§ EXERCISE DESCRIPTION
Return every line from the listing where the word "toolbar" occurs.

§ INPUT MATERIAL
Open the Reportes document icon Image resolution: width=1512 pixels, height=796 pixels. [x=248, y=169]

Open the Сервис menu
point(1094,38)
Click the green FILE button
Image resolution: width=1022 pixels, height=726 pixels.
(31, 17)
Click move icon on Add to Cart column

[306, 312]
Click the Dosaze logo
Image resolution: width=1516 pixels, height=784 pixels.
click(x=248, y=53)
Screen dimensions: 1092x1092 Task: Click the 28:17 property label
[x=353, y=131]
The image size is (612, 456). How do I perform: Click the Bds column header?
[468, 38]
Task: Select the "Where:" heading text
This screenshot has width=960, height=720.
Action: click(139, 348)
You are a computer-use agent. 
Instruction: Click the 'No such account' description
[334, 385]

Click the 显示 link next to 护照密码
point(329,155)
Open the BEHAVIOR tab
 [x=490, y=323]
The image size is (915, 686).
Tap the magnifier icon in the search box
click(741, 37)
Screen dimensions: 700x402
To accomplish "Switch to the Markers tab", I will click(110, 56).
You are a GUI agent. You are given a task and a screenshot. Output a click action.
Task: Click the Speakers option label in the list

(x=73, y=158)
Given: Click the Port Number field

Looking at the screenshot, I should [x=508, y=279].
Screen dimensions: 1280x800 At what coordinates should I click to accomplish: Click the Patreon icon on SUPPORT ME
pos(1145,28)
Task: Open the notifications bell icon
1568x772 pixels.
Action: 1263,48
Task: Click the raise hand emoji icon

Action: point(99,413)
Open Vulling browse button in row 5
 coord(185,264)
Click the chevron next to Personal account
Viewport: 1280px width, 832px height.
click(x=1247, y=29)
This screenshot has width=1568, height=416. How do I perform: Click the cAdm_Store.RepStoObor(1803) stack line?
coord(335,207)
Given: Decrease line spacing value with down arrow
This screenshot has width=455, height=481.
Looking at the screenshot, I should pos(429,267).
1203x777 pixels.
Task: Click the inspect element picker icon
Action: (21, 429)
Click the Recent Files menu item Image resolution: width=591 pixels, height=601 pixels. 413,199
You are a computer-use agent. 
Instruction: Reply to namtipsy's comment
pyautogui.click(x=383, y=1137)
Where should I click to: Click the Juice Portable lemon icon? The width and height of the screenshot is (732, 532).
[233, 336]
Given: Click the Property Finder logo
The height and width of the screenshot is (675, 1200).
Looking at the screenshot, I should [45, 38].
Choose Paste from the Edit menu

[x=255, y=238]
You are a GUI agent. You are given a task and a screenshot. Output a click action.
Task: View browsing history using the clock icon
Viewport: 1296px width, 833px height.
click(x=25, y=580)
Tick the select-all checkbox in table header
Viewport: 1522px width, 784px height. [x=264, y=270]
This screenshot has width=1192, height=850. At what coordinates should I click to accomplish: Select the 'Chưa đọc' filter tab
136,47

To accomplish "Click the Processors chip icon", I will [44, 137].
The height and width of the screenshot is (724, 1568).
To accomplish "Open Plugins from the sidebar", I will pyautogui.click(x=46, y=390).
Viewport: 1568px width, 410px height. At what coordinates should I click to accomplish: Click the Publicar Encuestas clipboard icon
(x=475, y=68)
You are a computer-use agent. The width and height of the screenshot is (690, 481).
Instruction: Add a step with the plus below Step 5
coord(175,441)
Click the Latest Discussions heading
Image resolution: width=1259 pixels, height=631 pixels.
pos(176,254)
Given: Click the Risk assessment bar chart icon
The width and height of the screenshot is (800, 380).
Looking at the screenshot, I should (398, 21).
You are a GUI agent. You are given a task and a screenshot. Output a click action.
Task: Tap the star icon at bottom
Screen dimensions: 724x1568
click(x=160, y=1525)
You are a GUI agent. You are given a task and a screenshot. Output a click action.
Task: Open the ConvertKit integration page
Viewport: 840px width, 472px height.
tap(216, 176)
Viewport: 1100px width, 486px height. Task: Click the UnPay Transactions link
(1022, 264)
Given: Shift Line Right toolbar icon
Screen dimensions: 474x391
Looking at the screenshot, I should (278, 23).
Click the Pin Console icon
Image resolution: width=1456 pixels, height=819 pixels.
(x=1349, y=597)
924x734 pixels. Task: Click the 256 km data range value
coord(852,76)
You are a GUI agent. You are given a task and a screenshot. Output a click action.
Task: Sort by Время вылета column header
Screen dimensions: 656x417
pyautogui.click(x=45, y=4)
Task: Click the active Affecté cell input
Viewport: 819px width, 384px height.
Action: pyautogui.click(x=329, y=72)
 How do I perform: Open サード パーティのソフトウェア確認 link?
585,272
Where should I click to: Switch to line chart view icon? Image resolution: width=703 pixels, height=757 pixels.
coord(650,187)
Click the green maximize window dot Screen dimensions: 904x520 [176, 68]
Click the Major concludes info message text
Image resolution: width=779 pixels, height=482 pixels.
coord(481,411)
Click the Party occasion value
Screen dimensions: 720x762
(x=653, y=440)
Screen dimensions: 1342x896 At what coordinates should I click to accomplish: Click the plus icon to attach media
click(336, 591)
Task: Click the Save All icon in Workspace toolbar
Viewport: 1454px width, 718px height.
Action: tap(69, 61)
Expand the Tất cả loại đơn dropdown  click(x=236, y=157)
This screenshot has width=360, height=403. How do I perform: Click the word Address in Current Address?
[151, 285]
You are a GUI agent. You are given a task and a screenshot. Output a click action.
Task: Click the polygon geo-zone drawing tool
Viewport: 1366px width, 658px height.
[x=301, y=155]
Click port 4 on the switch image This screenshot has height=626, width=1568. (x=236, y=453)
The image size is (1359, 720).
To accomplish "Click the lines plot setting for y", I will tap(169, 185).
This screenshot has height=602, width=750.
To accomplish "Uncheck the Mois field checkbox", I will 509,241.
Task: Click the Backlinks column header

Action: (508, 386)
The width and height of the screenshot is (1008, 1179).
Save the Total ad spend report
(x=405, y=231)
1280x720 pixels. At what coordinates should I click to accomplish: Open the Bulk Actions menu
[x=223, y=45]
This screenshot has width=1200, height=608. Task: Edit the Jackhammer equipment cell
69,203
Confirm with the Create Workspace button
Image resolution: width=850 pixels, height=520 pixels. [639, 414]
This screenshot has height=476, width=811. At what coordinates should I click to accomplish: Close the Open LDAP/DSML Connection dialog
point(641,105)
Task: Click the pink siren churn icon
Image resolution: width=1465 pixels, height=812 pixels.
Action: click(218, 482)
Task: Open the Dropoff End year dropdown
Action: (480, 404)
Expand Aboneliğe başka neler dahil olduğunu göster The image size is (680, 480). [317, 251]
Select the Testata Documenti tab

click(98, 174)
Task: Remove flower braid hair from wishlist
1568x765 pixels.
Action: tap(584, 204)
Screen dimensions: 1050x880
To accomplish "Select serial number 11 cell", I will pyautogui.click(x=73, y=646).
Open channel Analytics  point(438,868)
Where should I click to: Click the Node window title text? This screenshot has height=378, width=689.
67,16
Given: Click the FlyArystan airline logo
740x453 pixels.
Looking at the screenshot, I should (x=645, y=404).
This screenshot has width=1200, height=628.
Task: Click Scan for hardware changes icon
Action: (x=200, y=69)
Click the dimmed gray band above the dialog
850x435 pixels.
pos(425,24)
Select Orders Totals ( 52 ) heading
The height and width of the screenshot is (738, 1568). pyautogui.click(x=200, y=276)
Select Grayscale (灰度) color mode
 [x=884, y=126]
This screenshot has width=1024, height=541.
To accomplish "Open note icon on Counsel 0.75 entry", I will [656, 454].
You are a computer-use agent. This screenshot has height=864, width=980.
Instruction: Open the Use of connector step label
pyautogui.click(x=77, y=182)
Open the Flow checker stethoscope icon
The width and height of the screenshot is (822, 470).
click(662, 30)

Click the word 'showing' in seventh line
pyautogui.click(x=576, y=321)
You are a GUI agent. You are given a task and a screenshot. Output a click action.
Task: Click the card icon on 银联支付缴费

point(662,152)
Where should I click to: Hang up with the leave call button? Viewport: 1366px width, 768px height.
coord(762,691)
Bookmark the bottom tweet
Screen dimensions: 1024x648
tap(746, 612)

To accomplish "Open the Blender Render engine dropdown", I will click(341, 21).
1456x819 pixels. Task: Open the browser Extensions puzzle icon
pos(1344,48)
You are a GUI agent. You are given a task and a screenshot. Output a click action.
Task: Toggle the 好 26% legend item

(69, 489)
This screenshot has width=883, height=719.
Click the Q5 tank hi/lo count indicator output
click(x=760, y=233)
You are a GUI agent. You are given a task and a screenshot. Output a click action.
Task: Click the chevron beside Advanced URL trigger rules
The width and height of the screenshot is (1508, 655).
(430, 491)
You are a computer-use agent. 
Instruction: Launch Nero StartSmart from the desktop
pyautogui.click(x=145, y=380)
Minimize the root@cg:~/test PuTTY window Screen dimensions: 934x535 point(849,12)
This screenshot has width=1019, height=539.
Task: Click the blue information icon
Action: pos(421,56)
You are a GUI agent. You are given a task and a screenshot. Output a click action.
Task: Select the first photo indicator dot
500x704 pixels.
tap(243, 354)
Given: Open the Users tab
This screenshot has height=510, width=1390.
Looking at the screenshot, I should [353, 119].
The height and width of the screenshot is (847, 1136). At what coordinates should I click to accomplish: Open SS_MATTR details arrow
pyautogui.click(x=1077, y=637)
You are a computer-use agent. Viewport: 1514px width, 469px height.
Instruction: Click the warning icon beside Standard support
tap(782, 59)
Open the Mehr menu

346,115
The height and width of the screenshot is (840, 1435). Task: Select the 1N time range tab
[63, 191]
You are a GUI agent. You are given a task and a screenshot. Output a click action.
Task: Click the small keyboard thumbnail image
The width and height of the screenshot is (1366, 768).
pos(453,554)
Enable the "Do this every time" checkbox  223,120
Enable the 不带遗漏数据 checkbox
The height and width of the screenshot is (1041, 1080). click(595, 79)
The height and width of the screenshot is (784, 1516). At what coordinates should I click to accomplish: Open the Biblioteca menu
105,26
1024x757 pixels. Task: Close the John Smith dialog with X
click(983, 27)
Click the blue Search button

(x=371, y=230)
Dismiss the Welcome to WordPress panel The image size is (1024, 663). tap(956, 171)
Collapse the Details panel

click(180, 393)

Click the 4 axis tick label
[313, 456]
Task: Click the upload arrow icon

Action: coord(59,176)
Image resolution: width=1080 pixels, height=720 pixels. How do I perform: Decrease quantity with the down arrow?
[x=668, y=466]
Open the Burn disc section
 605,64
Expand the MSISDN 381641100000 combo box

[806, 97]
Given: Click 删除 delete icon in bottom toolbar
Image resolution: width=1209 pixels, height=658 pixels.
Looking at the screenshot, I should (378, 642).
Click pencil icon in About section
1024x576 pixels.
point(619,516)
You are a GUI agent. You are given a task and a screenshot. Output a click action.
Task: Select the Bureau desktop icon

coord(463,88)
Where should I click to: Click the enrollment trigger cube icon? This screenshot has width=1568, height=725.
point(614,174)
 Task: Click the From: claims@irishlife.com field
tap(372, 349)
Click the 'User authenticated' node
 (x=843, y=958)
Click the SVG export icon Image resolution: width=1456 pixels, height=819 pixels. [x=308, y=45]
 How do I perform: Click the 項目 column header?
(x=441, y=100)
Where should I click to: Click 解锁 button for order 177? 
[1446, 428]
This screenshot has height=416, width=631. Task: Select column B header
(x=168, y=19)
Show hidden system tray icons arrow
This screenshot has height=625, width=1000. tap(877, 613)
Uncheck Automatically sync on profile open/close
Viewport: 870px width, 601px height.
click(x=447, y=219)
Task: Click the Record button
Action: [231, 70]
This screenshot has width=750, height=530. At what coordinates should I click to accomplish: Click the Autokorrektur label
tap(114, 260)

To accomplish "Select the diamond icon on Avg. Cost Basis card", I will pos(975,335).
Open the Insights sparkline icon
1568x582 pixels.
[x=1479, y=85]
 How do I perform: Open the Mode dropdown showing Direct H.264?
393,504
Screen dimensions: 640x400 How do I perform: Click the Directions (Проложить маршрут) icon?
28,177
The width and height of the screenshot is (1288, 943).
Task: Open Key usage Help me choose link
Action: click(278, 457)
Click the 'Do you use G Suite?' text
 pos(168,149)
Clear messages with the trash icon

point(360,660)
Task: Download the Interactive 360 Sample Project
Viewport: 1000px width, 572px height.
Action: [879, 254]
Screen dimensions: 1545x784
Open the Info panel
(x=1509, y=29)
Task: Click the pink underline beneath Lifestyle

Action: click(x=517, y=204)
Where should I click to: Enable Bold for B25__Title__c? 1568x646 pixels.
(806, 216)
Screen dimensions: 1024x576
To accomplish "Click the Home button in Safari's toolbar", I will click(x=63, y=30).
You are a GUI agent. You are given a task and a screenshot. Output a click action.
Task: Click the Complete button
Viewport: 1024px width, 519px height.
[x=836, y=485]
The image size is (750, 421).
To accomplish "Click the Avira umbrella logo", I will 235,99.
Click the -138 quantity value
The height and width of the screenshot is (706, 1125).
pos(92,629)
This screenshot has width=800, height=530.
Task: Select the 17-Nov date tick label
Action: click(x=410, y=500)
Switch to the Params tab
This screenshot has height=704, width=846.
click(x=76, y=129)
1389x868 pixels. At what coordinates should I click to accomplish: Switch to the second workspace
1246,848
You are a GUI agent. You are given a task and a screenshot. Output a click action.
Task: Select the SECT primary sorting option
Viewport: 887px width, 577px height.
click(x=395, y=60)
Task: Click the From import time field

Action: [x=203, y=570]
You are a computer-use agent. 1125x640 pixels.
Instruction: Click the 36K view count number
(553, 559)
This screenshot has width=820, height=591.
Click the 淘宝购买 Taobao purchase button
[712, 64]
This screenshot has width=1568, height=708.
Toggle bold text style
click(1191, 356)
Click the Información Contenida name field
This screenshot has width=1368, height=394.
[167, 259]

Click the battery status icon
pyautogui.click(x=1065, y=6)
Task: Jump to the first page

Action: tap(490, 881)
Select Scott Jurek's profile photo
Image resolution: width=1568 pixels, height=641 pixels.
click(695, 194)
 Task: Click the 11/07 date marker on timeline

§ SOLUTION BELOW
Given: Shift Line Right toolbar icon
Task: Click the Save All icon in Workspace toolbar
Given: Click 删除 delete icon in bottom toolbar
To accomplish "Click the Home button in Safari's toolbar", I will click(x=63, y=30).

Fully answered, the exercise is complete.